# calculations – Holga 120 WPC exposure times

Why would you commit any more film until you have had the first roll from any film camera developed? Get the first roll developed and see what it looks like.

If it’s massively over or under exposed, then dedicate the next roll to test shots where you systematically start at a longer exposure and then decrease the exposure time about one-half stop each frame or two. Don’t forget to write down the exposure times for each frame so you’ll know what you did for the frames that come out properly exposed.

Doing it systematically for one roll will almost certainly get you where you want to be with less “wasted” film that trying to hit the nail on the head haphazardly for several rolls before you get lucky and hit it.

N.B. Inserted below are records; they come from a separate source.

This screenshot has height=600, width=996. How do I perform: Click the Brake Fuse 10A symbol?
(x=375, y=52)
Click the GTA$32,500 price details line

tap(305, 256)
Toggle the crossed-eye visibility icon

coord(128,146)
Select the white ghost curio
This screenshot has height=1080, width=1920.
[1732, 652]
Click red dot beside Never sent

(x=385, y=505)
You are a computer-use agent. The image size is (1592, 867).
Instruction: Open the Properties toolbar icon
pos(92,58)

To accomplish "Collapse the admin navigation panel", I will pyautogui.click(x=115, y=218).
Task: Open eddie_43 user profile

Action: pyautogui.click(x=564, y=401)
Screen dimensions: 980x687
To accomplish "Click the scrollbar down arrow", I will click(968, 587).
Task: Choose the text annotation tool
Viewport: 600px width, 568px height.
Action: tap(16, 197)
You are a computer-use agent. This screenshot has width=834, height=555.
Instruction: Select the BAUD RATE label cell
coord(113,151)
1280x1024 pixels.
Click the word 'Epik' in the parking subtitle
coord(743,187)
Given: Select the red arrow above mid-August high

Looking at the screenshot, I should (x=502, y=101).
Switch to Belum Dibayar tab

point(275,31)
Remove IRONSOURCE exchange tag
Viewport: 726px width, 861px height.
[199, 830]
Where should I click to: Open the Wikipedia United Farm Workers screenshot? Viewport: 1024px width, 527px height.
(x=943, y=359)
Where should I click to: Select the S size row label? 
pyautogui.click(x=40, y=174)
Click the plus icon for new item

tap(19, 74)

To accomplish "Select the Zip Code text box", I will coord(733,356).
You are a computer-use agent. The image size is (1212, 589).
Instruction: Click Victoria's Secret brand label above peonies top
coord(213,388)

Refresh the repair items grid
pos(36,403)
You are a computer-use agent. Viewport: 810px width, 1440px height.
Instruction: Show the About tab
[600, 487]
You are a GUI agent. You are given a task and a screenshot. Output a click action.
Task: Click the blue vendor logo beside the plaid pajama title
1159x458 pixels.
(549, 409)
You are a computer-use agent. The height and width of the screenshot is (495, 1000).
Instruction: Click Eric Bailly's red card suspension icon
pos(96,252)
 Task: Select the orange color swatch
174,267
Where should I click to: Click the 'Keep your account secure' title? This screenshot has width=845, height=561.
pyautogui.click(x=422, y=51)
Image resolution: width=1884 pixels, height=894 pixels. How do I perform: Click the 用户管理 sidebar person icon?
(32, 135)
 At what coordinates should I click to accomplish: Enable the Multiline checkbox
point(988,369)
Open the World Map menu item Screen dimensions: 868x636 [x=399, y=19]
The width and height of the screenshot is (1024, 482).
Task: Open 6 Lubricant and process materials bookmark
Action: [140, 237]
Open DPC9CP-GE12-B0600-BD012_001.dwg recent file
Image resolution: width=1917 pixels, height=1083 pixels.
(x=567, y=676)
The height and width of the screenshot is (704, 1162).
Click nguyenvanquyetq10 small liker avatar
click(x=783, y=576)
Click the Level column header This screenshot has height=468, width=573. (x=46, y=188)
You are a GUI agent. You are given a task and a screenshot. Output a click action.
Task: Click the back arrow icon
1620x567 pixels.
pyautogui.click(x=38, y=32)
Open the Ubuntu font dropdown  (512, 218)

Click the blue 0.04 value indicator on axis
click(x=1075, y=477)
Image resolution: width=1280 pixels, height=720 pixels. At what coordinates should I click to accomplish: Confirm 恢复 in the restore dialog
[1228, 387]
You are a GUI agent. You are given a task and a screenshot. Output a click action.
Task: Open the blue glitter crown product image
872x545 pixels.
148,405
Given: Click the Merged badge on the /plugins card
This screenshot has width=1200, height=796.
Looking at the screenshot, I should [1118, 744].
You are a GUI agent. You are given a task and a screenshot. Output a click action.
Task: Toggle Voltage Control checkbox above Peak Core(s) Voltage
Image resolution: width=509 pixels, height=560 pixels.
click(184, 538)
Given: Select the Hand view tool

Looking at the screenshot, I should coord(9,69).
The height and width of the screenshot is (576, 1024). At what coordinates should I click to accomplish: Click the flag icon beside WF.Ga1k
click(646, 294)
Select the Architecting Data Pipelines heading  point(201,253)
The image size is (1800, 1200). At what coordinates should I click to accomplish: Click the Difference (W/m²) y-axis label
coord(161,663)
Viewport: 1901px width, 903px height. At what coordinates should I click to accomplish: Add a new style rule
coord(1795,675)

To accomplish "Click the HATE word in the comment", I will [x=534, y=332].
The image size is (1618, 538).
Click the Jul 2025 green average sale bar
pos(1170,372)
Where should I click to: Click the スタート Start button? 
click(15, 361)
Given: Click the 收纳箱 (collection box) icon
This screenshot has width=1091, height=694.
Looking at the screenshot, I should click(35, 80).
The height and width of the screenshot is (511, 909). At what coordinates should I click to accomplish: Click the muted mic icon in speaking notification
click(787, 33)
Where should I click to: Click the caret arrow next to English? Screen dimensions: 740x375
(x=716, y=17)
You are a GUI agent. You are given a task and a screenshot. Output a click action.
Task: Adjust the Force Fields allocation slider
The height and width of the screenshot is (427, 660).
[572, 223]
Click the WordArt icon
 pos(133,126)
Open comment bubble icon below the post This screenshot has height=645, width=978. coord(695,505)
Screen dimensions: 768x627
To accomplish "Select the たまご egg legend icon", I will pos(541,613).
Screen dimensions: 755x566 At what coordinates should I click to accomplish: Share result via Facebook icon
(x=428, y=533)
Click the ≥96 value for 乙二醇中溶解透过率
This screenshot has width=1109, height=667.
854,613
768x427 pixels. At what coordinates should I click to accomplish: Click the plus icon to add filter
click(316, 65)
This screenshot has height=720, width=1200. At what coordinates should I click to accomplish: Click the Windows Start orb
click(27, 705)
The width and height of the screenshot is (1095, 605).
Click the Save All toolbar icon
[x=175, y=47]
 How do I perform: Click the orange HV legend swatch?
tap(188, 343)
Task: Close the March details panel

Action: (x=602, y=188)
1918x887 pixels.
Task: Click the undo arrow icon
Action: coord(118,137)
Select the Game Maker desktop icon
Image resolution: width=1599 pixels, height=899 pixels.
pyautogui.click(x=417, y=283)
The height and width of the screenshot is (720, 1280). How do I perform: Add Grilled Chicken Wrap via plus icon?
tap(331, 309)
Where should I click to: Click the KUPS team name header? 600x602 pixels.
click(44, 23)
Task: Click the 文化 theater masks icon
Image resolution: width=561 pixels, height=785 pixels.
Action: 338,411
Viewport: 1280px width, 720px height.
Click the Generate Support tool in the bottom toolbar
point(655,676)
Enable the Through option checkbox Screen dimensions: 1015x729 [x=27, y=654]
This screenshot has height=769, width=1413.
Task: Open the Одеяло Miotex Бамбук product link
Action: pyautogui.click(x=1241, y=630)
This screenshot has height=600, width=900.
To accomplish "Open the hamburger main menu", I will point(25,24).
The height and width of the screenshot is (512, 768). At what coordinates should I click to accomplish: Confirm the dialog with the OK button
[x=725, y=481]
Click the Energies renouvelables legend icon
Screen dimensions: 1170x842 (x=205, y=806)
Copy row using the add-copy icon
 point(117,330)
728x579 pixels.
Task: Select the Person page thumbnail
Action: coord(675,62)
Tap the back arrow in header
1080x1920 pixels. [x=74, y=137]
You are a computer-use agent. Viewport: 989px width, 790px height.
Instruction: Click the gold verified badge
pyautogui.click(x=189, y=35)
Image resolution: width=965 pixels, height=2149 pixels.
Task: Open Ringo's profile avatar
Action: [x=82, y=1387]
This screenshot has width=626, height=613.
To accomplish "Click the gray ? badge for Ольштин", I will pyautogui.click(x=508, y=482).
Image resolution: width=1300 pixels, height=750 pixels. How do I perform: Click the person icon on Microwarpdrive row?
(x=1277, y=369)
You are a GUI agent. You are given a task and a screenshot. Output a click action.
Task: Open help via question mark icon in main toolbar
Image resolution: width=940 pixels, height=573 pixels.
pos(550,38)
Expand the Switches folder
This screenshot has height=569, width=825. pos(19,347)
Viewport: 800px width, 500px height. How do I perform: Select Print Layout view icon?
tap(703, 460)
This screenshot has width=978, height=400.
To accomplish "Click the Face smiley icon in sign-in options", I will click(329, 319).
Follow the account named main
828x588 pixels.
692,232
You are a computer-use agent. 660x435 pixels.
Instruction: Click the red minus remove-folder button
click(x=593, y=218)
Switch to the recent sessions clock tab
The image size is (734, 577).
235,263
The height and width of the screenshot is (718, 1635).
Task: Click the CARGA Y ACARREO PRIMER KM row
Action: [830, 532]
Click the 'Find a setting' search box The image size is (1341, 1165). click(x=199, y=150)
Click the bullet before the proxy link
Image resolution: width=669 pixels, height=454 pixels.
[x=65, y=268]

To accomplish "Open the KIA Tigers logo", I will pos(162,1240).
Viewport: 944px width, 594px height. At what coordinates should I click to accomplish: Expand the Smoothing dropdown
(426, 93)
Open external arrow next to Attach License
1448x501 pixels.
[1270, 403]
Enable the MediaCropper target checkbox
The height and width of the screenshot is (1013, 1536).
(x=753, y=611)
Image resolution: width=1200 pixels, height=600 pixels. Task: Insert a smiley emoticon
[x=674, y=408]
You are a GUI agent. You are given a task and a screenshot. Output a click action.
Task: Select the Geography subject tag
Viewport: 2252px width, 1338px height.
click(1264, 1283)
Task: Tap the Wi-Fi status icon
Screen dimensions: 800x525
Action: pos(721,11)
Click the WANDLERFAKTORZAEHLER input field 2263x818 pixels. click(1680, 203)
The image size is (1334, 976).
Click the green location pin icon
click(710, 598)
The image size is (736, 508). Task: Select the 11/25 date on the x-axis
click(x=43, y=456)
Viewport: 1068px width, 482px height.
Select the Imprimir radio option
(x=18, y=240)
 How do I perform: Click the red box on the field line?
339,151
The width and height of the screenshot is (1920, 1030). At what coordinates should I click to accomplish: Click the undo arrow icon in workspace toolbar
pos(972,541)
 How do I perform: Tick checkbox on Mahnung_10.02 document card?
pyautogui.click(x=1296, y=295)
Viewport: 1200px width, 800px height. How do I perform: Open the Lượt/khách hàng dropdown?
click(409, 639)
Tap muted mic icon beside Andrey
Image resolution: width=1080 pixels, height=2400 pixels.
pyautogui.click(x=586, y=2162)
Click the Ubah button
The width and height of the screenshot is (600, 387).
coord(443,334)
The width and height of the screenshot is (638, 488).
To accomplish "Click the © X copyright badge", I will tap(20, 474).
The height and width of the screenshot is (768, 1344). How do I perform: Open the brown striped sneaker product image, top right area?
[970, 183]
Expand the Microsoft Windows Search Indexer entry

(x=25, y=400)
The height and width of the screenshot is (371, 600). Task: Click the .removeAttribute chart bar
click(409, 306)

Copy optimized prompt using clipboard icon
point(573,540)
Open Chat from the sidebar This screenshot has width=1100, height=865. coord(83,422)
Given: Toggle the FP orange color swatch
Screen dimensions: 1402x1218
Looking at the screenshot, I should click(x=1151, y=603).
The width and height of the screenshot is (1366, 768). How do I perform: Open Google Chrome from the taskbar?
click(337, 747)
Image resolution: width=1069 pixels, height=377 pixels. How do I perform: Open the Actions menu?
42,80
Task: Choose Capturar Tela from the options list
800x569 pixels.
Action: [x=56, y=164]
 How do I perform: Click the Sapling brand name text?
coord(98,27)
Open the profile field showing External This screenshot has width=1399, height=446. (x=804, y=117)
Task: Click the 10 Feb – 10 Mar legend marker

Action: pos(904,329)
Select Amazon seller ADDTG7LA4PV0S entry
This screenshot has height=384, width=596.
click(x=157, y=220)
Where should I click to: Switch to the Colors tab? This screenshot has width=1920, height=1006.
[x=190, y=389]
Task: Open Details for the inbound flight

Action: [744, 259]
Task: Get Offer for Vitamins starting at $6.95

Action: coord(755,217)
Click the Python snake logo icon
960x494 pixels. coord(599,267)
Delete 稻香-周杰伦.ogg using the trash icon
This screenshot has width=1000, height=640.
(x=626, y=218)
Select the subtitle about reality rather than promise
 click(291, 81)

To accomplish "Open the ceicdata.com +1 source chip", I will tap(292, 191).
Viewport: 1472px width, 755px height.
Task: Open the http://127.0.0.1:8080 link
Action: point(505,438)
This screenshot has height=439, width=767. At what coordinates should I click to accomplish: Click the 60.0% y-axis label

EV15 at ISO 100 and f/133 is around 1/2 second. This should be proper exposure for a brightly sunlit scene. The problem with calculating an f-number from the absolute size of a physical aperture to determine exposure with a pinhole camera is that “focal length” isn’t exactly defined in the same way as it is with refractive lenses.

Having said that, most 120 cameras have more than 39.9mm between the lens board and the film plane. Does your Holga only have about 40mm (1.6 inches) between the pinhole and the film plane? That’s the focal length that figures to f/133 with a 0.3mm entrance pupil (aperture).

Another consideration is that with an aperture that narrow, an appreciable amount of the light going through it will be scattered due to the effects of diffraction. Much of that scattered light will fall outside the area of your negative.

Don’t forget that with film, any exposure longer than about one second or so will be subject to the Schwarzschild effect.

Most film manufacturers publish data sheets for each of their films that outline development times for shooting the film at different speeds as well as for developing the film when it is shot at the advertised sensitivity. They also include data regarding exposures longer than about one second (for most films) that are affected by the Schwarzschild effect, also known as reciprocity failure. Each film has different characteristics, and how much compensation must be made for long exposures can vary significantly from one film to the next.